While respecting that blackouts can occur in all age categories, and accepting the clear bimodal age distribution, this area is particularly challenging in the elderly. Epidemiological data demonstrate an increasing prevalence of blackouts and falls with age. This, coupled with co-morbidities, dependency and dementia, as well as the observation that the incidence of injuries sustained in the fall increases dramatically with age,6 make this a priority area in healthcare.

A public health priority

This public health priority has been captured by the Department of Health in the UK and incorporated into Standard 6 of the National Service Framework for Older People.7 The development of rapid access blackout clinics is concordant with this standard.

The authors highlight and concur with the diagnostic approach suggested by the European Society of Cardiology and it is heartening to see that the fundamentals of clinical medicine – a good history and examination allied to judicious use of simple tests – remain the cornerstone of investigation.
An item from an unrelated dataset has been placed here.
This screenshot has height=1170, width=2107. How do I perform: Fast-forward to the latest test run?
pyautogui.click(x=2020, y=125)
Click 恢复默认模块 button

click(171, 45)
A cautionary note needs to be struck when one considers patients with dementia. These are a particularly frail group with an annual fall rate of 40–60%.8 In addition, retrograde amnesia for loss of consciousness results in confusion between syncope and falls.9 This adds to the complexity of the evaluation process and recourse to a strong, interested and focused multi-disciplinary team is invaluable in relation to optimising care. This multi-disciplinary team should be led by a cardiologist, neurologist or geriatrician, but most importantly by a motivated physician with a particular interest and specific training in the area.

The rapid access blackout clinic is a prudent, sensible and reasonable response to the increasing burden posed by loss of consciousness. It should certainly add value, diagnostic efficiency, improved patient outcome and cost-effectiveness to the patient journey.

Conflict of interest

None declared.

Editors’ note

The article on rapid access blackout clinics by Ali et al. can be found on pages 22–8 of this issue.

References

  1. Garcia Marquez G. Love in the time of cholera. Penguin Books, 1994.
  2. O’Shea D. Setting up a falls and syncope service for the elderly. Clin Geriatr Med 2002;18:269–78.
  3. Kenny RA, O’Shea D, Walker HF. Impact of a dedicated syncope and falls facility for older adults on emergency beds. Age Ageing 2002;31:272–5.
  4. Allcock LM, O’Shea D. Diagnostic yield and development of a neurocardiovascular investigation unit for older adults in a district hospital. J Gerontol A Biol Sci Med Sci 2000;55:M458–M462.
  5. Soteriades ES, Evans JC, Larson MG et al. Incidence and prognosis of syncope. N Engl J Med 2002;12:878–85.
  6. Kannus P, Parkkari J, Koskinnen S et al. Fall induced injuries and deaths amongst older adults. JAMA 1999;281:1895–9.
  7. Department of Health. National service framework for older people. London: DoH, 2001.
  8. Morris JC, Rubin EH, Morris EJ, Mandel SA. Senile dementia of the Alzheimer’s type, an important risk factor for serious falls. J Gerontol 1987;42: 412–17.
  9. McIntosh SJ, Lawson J, Kenny RA. Clinical characteristics of vasodepressor, cardioinhibitory and mixed carotid sinus syndrome in the elderly. Am J Med 1993;95:203–08.